I don't think any American today is without some of that feeling now that we are going to have to get used to saying "President Obama" after last night. There will be some who regret his victory, but I expect them to be hoping right along with the rest of us. We were at such a low point, there was really no place to go but up.
And the vast majority of us are more than up, we are way up. I tried to say as little about my political leanings as possible, on the blog or anywhere, with an almost-superstitious fervor based on the knowledge that few of the candidates who had won my heart in the past ever won enough others to get elected. It looked to me, after seeing the crowds flocking to hear him every time he spoke--even overseas on his brief visit there--that it was going to be an Obama landslide. Others told me that the people going to hear him speak weren't voters, which made no sense to me. You'd get dressed and go out at night to park in a crowded parking lot and hear a politician speak for an hour but not bother to go cast a vote for him?
Those eloquent speeches, with his lilting cadence and that occasional upward inflection ending his crystalline sentences, were worth the nagging worry that there might somehow be a madman with a gun in the crowd, as in the movies or in the memories of those of us who lived through less-controlled times. Again, I tried not to talk about it. At times I did talk about it some in order to warn the evil spirits that we were onto them.
It's been a tense 21 months at best, from the beginning when he looked like a simple dreamer, an upstart who didn't understand the political process, to night before last when he looked wise, as brilliant as ever, but seasoned and Presidential, still crafting his speeches, still delivering them with the illusion of the first time.
And then there was yesterday, the glorious day when it all came to a head.

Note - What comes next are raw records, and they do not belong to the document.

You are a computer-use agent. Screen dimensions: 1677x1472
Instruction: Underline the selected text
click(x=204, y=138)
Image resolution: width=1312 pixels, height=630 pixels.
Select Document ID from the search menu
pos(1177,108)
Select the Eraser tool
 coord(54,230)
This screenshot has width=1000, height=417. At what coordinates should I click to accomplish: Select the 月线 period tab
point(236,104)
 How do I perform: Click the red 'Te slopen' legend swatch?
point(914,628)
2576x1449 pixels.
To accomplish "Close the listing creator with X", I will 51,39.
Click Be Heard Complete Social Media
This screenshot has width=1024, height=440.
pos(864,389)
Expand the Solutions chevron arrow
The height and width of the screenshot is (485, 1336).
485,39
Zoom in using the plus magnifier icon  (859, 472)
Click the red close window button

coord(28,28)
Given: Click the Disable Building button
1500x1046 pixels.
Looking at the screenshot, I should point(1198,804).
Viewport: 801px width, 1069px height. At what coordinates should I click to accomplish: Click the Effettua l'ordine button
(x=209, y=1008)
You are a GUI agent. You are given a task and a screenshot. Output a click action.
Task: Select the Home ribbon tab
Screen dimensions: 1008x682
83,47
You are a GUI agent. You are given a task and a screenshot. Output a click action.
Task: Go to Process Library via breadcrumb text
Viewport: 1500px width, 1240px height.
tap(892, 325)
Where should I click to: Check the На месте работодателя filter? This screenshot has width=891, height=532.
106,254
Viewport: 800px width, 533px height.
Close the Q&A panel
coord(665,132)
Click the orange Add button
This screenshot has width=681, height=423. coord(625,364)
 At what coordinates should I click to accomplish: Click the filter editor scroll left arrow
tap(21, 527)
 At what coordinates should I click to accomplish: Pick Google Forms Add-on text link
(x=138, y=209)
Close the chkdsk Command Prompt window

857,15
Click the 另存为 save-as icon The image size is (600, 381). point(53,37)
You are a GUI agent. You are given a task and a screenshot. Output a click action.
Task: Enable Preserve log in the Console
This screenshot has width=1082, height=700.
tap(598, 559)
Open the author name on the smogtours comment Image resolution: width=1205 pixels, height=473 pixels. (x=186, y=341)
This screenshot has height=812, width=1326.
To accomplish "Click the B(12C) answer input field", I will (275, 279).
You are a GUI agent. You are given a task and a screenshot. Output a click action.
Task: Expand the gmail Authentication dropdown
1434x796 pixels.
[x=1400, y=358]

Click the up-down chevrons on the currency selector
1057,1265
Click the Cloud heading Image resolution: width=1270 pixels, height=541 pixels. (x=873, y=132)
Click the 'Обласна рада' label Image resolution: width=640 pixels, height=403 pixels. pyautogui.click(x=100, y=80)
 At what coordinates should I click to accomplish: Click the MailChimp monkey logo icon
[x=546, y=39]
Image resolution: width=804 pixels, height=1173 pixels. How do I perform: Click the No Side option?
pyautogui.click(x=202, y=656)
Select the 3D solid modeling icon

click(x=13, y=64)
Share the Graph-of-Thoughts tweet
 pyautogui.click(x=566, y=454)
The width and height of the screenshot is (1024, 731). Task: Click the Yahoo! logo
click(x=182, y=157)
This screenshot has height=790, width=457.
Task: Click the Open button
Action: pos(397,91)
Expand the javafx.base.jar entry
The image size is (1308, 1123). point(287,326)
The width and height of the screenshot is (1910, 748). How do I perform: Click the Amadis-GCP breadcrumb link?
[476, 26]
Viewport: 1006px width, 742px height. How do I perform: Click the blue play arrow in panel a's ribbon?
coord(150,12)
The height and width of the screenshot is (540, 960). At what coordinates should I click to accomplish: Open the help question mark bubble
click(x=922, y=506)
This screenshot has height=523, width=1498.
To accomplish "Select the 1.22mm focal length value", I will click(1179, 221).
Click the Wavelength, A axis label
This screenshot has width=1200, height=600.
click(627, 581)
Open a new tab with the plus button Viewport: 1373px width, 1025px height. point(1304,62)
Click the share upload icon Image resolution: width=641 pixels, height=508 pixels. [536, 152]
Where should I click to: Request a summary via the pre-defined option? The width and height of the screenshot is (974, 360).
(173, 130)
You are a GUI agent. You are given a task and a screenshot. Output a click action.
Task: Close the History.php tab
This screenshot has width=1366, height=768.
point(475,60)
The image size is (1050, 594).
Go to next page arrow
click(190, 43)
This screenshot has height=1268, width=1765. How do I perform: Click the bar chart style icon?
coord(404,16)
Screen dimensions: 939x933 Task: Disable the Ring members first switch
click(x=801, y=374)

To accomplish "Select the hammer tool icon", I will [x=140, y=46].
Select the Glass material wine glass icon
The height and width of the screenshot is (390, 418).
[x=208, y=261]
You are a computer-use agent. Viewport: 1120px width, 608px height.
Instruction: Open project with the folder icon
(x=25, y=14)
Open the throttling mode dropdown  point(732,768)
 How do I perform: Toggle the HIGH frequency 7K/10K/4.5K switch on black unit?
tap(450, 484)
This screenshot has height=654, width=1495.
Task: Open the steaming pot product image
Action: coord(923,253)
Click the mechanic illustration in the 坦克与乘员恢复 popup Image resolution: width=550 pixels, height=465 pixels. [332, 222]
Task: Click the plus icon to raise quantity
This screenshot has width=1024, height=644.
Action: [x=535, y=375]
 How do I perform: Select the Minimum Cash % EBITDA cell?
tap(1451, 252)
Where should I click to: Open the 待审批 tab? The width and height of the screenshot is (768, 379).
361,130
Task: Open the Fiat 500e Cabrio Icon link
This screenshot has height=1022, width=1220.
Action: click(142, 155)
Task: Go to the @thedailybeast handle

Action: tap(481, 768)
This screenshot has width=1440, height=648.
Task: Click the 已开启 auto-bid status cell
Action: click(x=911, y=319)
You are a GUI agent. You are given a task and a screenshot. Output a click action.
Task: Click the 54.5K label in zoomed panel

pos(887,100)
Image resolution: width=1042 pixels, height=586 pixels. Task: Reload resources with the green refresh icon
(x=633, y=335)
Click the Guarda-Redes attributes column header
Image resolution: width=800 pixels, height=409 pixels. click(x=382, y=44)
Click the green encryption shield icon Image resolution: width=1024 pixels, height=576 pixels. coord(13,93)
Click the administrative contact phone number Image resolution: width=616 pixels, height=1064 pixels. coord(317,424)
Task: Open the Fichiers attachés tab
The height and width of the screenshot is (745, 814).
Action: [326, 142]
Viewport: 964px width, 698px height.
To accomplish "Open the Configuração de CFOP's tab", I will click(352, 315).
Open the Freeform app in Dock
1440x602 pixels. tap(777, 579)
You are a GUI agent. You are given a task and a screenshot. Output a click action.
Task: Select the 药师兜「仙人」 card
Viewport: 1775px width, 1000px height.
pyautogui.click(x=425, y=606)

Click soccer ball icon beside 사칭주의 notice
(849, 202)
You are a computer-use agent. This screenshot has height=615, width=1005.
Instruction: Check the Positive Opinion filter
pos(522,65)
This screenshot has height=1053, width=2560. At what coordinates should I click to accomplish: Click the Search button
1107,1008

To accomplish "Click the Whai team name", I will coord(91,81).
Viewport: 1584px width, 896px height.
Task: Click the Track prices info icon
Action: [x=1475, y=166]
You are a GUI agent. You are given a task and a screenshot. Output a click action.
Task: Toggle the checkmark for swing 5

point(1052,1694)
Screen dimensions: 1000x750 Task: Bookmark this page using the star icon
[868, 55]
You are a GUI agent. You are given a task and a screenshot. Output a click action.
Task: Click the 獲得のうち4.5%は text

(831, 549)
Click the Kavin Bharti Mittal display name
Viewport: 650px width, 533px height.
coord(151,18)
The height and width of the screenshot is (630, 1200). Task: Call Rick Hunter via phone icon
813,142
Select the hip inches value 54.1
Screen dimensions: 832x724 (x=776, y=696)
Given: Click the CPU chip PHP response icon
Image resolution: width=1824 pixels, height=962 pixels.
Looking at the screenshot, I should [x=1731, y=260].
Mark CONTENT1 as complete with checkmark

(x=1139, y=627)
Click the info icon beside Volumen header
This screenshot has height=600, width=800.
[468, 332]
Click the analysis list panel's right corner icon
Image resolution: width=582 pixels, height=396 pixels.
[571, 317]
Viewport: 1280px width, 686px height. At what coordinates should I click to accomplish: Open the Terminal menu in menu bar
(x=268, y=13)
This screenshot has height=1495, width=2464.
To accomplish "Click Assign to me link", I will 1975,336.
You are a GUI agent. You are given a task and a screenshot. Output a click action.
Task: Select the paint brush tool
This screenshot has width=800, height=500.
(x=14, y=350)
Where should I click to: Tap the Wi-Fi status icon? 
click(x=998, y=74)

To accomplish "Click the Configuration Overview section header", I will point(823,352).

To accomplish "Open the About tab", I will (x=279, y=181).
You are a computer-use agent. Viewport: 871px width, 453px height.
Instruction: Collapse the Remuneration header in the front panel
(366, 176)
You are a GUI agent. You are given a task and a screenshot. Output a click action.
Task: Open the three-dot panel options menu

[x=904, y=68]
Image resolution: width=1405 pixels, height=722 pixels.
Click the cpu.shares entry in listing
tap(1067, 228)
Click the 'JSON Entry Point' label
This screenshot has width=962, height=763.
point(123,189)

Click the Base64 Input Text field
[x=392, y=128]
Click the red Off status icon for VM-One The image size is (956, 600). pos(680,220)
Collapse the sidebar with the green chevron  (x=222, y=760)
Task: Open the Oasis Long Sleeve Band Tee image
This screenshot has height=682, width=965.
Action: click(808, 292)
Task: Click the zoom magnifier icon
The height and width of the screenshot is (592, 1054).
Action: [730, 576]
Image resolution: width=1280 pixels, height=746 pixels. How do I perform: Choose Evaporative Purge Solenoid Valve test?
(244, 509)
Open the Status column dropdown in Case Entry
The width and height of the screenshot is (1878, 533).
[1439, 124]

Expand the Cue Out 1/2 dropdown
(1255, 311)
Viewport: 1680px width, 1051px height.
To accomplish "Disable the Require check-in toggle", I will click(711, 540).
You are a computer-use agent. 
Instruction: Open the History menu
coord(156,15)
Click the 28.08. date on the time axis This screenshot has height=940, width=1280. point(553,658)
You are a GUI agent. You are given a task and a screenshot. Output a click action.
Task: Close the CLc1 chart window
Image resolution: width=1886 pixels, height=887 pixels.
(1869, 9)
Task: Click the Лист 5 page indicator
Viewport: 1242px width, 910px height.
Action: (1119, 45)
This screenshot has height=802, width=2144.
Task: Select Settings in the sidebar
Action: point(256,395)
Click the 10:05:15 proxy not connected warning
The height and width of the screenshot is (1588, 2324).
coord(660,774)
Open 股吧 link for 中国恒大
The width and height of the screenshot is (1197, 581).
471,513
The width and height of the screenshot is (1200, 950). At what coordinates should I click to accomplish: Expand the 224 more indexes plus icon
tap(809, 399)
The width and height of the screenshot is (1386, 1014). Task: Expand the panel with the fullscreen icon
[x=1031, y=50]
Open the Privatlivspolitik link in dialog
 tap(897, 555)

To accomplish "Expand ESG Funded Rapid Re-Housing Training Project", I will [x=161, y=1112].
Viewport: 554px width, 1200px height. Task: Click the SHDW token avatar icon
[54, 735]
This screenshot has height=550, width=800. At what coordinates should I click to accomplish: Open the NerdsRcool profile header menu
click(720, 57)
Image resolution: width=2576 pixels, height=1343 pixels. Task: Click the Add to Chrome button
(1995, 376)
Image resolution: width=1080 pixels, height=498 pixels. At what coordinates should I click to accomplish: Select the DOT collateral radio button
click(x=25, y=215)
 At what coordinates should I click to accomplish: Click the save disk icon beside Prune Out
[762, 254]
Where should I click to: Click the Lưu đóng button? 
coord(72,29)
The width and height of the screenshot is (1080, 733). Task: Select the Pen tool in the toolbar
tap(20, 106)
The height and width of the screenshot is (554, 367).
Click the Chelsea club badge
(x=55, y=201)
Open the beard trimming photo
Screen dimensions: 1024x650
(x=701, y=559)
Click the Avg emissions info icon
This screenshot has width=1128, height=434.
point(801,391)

Long lines at the polls, smiling people on the street, and a late night when we watched the returns holding our breath. The grace in his acceptance speech, and his theme that he expects something of us, individually and together now, and that he will take care of the big stuff while expecting us to take care of the small. I feel as if I'm awaiting orders from a superb commanding officer. What will he ask of me? Shall I write something for him? Shall I put on a play? Would he like a little more money?
This morning there was an email from him on my computer. He wrote it last night before he left for Grant Park. He thanked me and assured me that it was I who won this thing, and he wanted me to know that he knew that.
Wasn't that nice of him? I'm not the one who went out there day after day for 21 months, endured the outrageous slings and arrows of lesser mortals, had my name dragged out constantly by the chattering classes on television, second-guessing my every move and utterance. He was. ("Why doesn't he get down and dirty? Why doesn't he fight back? Why does he always look so cool?") I'm not the one who was able to ignore this and show my true self, calm and considerate, using my mind to process the chaos around and simply move toward a goal. He was. I'm not the one who organized millions of people, young and old, to work in whatever way they could with a promise of little more than "change." He wa. I'm not the one who made the run for the Presidency meaningful to a cynical and discouraged country. He was. I'd like to think I helped, but it was damned little compared to what he did.
And I can't wait for his new day to start. It's looking better already.